One may argue that if the State itself is directing a party to collect and disseminate data, to jointly negotiate the purchase of inputs, or even the terms of offering services, for example, that the spirit of Parker is certainly invoked and the activity should be immunized.  Participants would certainly have a strong argument.  In the absence of powerful antagonists, or case law that supports a rigorous review of process, it would be reasonable to conclude exposure and risk are not high.

But there are in fact powerful antagonists.  Several of the State’s major health plans actively lobbied the Federal Trade Commission and Department of Justice to challenge the plan.  They include the New York State Conference of Blue Cross and Blue Shield Plans, the National Federation of Independent Business, and the New York State Health Plan Association.  And cases like North Carolina Dental have signaled to both the FTC and the plaintiffs’ bar that there is a meaningful chance of success.  Given the complexity of the DSRIP regime and the presence of sophisticated plaintiffs that dislike the program, it would seem that there is meaningful risk.

Next Steps

The PPSs need competent antitrust counsel as part of their ongoing operations.  PPSs are, almost by definition, groups of competitors.  Their agreements, indeed even their very conversations within a PPS meeting, could create problems.  The members of the PPSs too need to educate themselves on what is appropriate within this complex regime.  And certainly the plans and the consumers that would be exposed to potentially anticompetitive activities should know what their rights are.

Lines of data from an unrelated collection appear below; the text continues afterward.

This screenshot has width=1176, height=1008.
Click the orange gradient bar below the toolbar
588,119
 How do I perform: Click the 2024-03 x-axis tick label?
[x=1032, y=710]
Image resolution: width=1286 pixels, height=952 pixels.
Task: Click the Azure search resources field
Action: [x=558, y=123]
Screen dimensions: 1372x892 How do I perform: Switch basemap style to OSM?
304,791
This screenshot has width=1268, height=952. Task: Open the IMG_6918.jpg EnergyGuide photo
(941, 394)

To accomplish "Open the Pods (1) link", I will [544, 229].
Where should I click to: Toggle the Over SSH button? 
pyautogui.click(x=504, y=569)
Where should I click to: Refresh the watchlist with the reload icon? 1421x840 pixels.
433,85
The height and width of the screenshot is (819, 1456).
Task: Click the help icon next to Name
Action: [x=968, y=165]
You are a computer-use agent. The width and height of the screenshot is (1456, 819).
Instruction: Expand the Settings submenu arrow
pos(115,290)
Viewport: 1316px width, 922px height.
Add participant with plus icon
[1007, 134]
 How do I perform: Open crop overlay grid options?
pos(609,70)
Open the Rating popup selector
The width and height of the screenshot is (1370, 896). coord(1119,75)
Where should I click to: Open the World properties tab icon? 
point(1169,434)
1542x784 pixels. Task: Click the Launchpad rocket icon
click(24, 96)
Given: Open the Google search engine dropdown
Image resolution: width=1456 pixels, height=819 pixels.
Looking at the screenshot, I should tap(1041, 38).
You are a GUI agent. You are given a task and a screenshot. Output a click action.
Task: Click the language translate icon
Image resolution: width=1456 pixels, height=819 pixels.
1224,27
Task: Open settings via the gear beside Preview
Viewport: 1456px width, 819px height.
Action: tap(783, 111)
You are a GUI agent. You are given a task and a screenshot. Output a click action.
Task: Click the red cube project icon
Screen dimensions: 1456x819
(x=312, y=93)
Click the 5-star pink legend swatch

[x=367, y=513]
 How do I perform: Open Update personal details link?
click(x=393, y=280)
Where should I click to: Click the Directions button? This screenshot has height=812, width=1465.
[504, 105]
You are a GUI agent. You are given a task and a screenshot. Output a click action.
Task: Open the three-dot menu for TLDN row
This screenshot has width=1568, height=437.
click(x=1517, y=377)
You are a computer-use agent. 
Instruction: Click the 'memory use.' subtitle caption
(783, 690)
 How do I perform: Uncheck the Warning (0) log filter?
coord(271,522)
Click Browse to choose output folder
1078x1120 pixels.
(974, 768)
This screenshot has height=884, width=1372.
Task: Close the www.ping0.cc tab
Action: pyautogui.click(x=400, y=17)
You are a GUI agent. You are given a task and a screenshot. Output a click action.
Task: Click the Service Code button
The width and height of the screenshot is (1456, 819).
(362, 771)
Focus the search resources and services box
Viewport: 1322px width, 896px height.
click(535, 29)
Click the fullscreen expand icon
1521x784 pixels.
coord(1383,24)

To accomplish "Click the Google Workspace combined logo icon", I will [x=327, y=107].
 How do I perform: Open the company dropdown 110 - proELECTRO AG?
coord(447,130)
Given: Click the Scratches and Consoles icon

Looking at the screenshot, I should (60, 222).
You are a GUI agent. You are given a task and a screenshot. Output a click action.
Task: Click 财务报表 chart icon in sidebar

At the end of the day, there are ways for members as well as PPSs to operate as good citizens under DSRIP and not violate the antitrust laws.  It is also possible to take advantage of COPA and DOH supervision to accomplish socially beneficial goals that might otherwise be unavailable, even given the problems inherent in the DSRIP implementation of COPA.  These are complex exercises, however, that require a meaningful analysis not only of the proposed activity but how the state and the DOH can participate in the activity sufficiently such that the parties’ risks are managed properly.